[Rows on finding words and elements]
--- --- ---

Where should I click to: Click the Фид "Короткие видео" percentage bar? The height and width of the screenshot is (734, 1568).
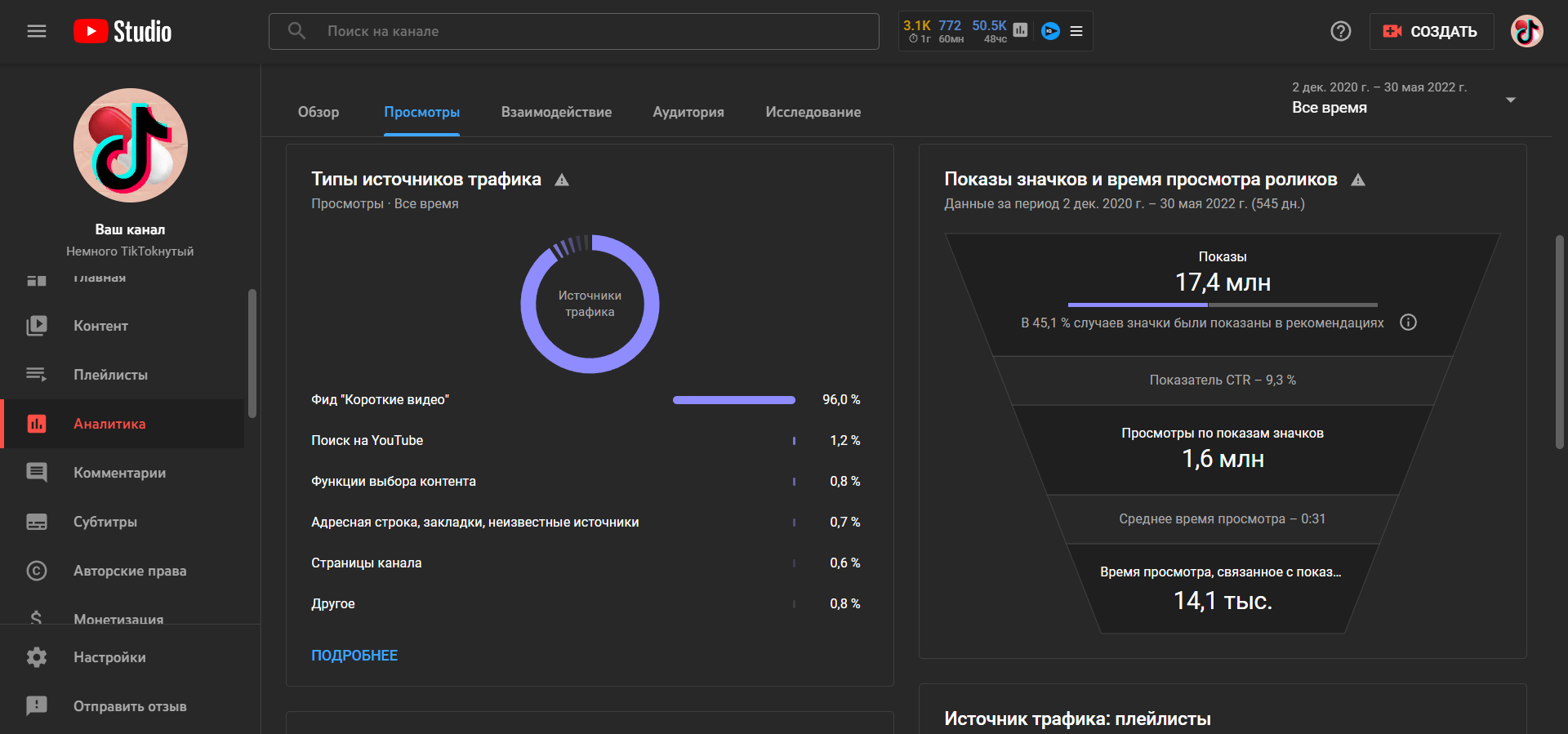click(733, 400)
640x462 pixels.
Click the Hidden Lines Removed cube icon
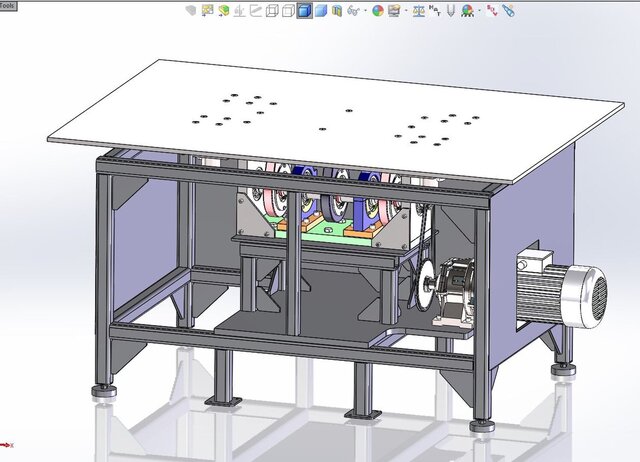point(287,11)
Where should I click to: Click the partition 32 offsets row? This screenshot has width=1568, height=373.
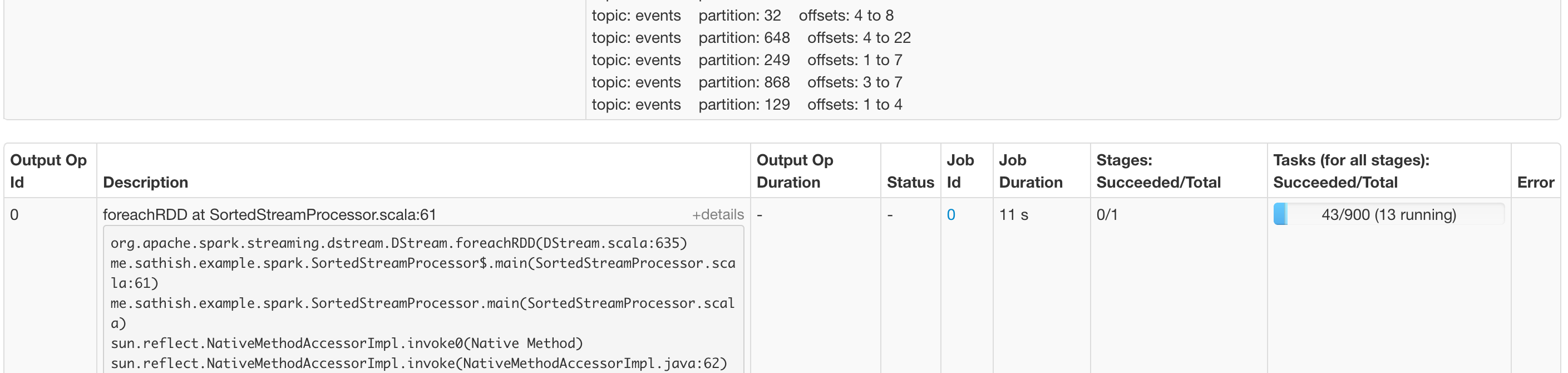click(743, 15)
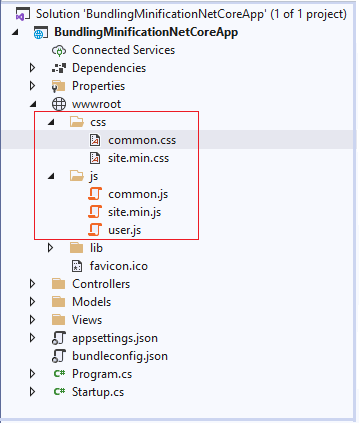
Task: Collapse the wwwroot folder
Action: pos(33,105)
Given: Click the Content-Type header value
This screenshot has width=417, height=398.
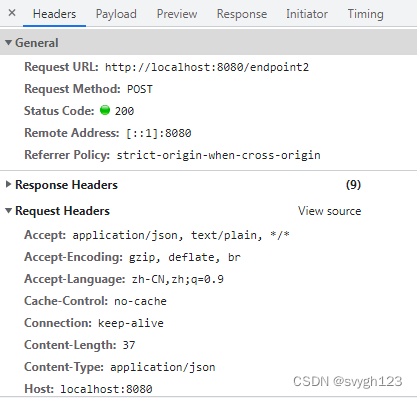Looking at the screenshot, I should 163,367.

--- --- ---

Requirement: Render the rows above as a JSON list of strings, one string per line, from the line containing "640x462 pixels." through the end of the rows, omitting blank lines. Leave the pictures out of the list.

Result below:
[
  "640x462 pixels.",
  "Click the Hidden Lines Removed cube icon",
  "point(287,11)",
  "Where should I click to: Click the partition 32 offsets row? This screenshot has width=1568, height=373.",
  "click(743, 15)",
  "Task: Collapse the wwwroot folder",
  "Action: pos(33,105)",
  "Given: Click the Content-Type header value",
  "This screenshot has width=417, height=398.",
  "Looking at the screenshot, I should 163,367."
]